## The problem
Pull every line with "computer" from the data.

Dataset entries:
((

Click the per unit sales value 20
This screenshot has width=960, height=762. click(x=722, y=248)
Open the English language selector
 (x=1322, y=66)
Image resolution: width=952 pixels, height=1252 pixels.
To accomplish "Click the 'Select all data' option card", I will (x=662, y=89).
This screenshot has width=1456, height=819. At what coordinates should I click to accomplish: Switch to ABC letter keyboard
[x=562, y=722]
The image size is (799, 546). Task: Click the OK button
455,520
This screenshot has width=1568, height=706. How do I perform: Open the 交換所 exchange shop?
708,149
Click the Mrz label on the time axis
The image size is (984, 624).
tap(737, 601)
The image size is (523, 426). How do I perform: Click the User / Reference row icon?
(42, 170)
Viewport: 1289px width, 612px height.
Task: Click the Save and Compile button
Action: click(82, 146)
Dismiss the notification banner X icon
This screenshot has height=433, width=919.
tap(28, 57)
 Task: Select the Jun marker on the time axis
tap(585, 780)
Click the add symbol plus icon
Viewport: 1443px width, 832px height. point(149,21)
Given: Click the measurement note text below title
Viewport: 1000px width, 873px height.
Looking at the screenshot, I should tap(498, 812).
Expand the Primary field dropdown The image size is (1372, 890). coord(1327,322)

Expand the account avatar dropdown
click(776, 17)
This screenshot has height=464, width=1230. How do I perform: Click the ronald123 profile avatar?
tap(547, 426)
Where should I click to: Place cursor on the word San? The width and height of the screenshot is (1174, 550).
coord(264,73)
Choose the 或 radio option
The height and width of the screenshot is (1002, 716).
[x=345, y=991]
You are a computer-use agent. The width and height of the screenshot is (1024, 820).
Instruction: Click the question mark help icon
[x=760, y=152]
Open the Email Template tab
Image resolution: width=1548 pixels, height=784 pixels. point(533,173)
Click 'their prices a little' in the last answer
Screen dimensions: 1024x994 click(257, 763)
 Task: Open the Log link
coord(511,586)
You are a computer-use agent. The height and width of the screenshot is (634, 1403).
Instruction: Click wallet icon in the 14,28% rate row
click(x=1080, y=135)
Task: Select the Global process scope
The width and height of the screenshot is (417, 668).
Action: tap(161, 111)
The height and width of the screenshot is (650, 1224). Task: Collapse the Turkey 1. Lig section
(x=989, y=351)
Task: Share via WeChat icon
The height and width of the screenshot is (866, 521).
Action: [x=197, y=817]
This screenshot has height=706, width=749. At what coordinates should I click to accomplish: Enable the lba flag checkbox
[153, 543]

))

## Exercise result
You are a computer-use agent. The width and height of the screenshot is (1024, 820).
You are a computer-use agent. The height and width of the screenshot is (634, 1403).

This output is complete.